The case is an "excellent vehicle" to legally resolve when "can the state muzzle parental speech and remove a child from the home of admittedly fit parents," since Indiana absolved the Coxes of abuse allegations yet withheld A.C. "over an ideological dispute," they said.

If the high court does not tackle Indiana's mootness argument, "all child welfare cases will become unreviewable when the child turns 18," the brief says – a "textbook" example of governments circumventing judicial review despite no indication they'll change behavior.

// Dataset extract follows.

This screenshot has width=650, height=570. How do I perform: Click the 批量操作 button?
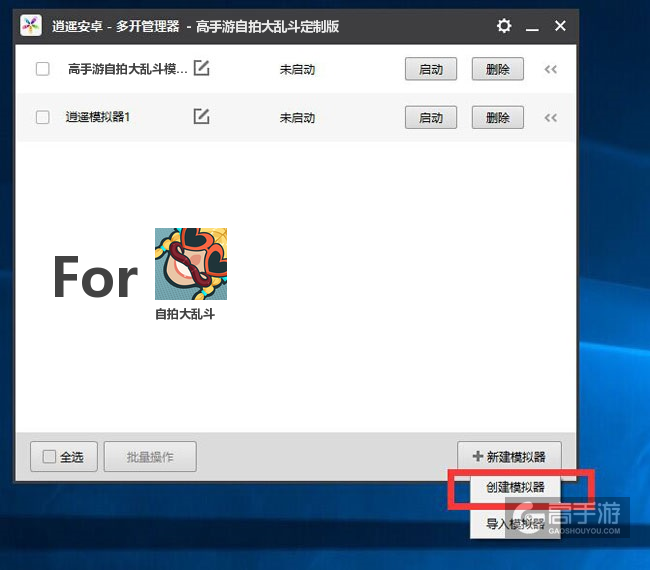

The mother of a girl who killed herself after adopting a male identity asked SCOTUS for permission to file a friend-of-the-court brief supporting the Coxes last fall. She says Indiana objected "because they received nine days’ notice instead of ten," as required by a federal rule.

Yaeli Martinez became "Andrew" after the Obama administration coerced the child's California school district in 2013 to facilitate students' social transitions to the opposite sex, Abigail Martinez tearfully told a Heritage Foundation event in 2022.

The Department of Children and Family Services removed Yaeli from Abigail's home, banned the devout Christian mother from talking about God on supervised visits, and put Yaeli on cross-sex hormones without therapy, according to Abigail. Yaeli stepped in front of a train at 19.

State courts coercing parents to "affirm" or lose custody of their children "create a harrowing split with other states which have outlawed gender-transition treatments for minors," says Martinez's brief, filed by First Liberty. 

Yaeli's former principal scolded the teen's mother for not calling her "Andrew" at the hospital after the teen's suicide attempt, the brief says. 

"Disseminating such alarmist messages hurts the majority of trans-identified youth who are not at risk for suicide" and those who "may forgo evidence-based suicide prevention intervention in the false hopes that transition will prevent suicide," an accompanying footnote says.

In the Oregon case, U.S. District Judge Adrienne Nelson wrote Nov. 14 that Bates' promise to "love and support" adopted children regardless of their gender identity does not mean "the child will feel loved and supported."

Failure to "respect a child's LGBTQ+ identity imposes collateral harm on the child's development, safety, and physical well-being," said the President Biden nominee, who asks parties to let "diverse attorneys" argue cases in her court.

The Alliance Defending Freedom filed its opening brief on behalf of Bates last month, soon followed by supportive friend-of-the-court briefs from Christian, Jewish, Muslim, conservative and free speech groups, 19 GOP-led states and the Arizona Legislature, and human sexuality and law professors.

Americans United for Separation of Church and State and the Freedom From Religion Foundation filed briefs this month in support of Oregon. A date for oral argument hasn't been set yet.